African-American teens are having less sex, according to recent analysis of data collected by the Centers for Disease Control and Prevention (CDC). The percentage of African-American teens who report they have never had sex rose from 18.5 in 1991 to 51.5 percent in 2015. The jump was even steeper for males. In 1991, barely 1 in 10 were not sexually active; in 2015 it was more than 4 in 10.
The results are “astounding,” according to experts. While the overall number of American teens who report they have never had sex also increased in the last 25 years, the increase for African-American male teens is nearly 10 times greater—a 28 percent increase for American teens and a 246 percent increase for African-American male teens since 1991.
“The increase is both unprecedented and enormously greater than any other ethnicity,” said the abstinence advocacy group Ascend, formerly known as the National Abstinence Education Association.
The data comes from the CDC’s 2015 Youth Risk Behavior Survey, a periodic survey of American high-schoolers about their participation in risky behavior. The survey asks about everything from sex, drugs, alcohol, and guns to bicycle helmets, online bullying, TV-viewing, and vegetable consumption.
The data for African-American male teens tells an interesting story. Along with a decrease in sexual activity, the rates of African-American male teens who have smoked a cigarette, carried a weapon, or had a drink of alcohol also dropped since 1991. But other risky behaviors are on the rise, including rates of prescription drug and marijuana use.

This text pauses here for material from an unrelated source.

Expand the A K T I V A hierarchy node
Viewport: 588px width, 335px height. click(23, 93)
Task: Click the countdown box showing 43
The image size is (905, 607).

So why are so many African-American male teens waiting to have sex?
“That’s the million dollar question,” said Valerie Huber, president and CEO of Ascend, noting many commentators are scratching their heads and grasping straws to try to find an answer.
Some say youth are too involved in social media to have sex. Others assert increased access to pornography means less actual sex. Some theorize the economic recession has played a role. A 2014 study found a correlation between unemployed parents being home more and less teenage sex.
Regardless of the reason, the major takeaway should be the fact that waiting for sex is resonating with teens, Huber said. Too many adults today are giving up on this generation of teenagers, thinking they are unable or unwilling to make healthy decisions, she said. Sex education and messaging pointed at teens today often assumes the “inevitability of teen sex,” an example of “the soft bigotry of low expectations,” she added.
Although rates for African-American male teens who have not had sex are still lower than rates for Hispanic and white teens, the increase for African-American teens has been steeper.
“Just think what these numbers might look like if adults and mentors were actually reinforcing these healthy choices,” Huber said.
Delayed sex correlates to several positive advantages, including higher educational attainment, healthier relationships, and lower rates of poverty, according to Ascend’s research. Avoiding sex is the first step in the process toward adulthood without poverty.
But Huber is cautious about future rates without changes in the country’s approach to sex education, which often pushes a message antithetical to what this data shows teens want, Huber said.
“I find it hard to believe that they will continue to decrease this dramatically if we don’t have reinforcing methods for this behavior,” she warned.